Der Trüffelmarkt stösst sogar über die Landesgrenze hinaus auf Echo. Eine Fernsehcrew des Südwestrundfunks ist angereist. «Wir drehen einen Film über die Trüffel, die in Deutschland wiederentdeckt werden», erklärt Michael Hertle. Deutschland sei bis in die Dreissigerjahre des letzten Jahrhunderts eine Trüffelnation gewesen. Heute sei die Trüffelsuche in Deutschland verboten. «Da ist die Schweiz uns voraus», sagt der Reporter und berichtet von einem Projekt zweier Wissenschafter aus Freiburg, die in Zusammenarbeit mit der ETH Zürich die schwarzen Trüffel erforschen.

Beim Weiher oberhalb von Weiningen demonstrieren derweil Trüffelhunde ihr Können. Die Nase dicht über dem Waldboden sucht Diana systematisch nach der schwarzen Knolle. Denise Stalder, Hundetrainerin und Züchterin, hat sie zuvor für sie vergraben. Auch wenn es meistens ein Hund der Rasse Lagotto Romagnolo ist, mit dem die Trüffel gesucht werden, so ist Stalder überzeugt: «Jeder Hund kann das lernen.» Diana hat inzwischen einen Trüffel gefunden, scharrt sie aus und überbringt sie ihrem Besitzer. Denise Stalder mahnt: «Wichtig ist es, das Loch im Boden zuzudecken, damit dort wieder Trüffel wachsen können.»

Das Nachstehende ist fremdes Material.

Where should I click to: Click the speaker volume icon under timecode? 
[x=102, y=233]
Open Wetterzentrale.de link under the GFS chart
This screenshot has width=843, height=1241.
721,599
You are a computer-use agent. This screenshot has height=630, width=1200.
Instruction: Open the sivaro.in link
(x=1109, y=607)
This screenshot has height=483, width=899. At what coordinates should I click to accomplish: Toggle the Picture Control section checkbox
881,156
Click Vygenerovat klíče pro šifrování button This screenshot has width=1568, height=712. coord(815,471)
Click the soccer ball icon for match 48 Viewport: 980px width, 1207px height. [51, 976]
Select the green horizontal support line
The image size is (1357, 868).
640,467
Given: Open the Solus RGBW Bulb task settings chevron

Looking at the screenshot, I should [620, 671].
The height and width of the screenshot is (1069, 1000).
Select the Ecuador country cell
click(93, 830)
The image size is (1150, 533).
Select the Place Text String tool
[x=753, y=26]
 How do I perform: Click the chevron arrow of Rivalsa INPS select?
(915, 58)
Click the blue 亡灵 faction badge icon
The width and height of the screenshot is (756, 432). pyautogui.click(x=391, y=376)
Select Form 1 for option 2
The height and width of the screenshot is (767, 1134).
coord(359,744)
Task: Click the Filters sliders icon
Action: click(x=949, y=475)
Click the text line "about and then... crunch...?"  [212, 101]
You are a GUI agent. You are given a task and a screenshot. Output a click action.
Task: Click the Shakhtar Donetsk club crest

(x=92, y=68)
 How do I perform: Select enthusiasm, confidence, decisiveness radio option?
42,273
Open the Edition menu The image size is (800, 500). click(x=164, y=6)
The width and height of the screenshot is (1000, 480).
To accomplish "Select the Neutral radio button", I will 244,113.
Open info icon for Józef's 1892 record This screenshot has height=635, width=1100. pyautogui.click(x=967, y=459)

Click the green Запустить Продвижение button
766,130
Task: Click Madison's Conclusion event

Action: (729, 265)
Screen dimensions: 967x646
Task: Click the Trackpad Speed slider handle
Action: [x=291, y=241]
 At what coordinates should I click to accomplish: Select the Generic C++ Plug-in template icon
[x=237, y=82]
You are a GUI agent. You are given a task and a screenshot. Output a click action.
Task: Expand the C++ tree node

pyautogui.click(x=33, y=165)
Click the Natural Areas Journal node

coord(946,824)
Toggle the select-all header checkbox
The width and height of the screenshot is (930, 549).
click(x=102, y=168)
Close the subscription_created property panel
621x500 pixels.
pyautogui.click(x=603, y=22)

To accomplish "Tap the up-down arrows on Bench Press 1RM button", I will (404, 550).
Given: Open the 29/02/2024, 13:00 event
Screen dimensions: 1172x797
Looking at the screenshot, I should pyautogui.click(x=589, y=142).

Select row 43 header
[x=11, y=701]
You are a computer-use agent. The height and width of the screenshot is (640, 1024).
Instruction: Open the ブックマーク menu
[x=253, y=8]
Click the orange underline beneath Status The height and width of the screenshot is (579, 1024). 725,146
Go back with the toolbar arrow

Blitz und Donner sollen nach Ansicht der alten Griechen diesen Pilz hervorbringen, und zu Zeiten des französischen Rokoko schrieb man dem Trüffel gar magische Kräfte als Liebesmittel zu. Bleibt die Frage, wer auf die Idee kam, dass sich diese runzlige Knolle essen lässt. Eine Trüfflerin hat die Erklärung: «Wahrscheinlich haben wir es den Wildschweinen abgeschaut.»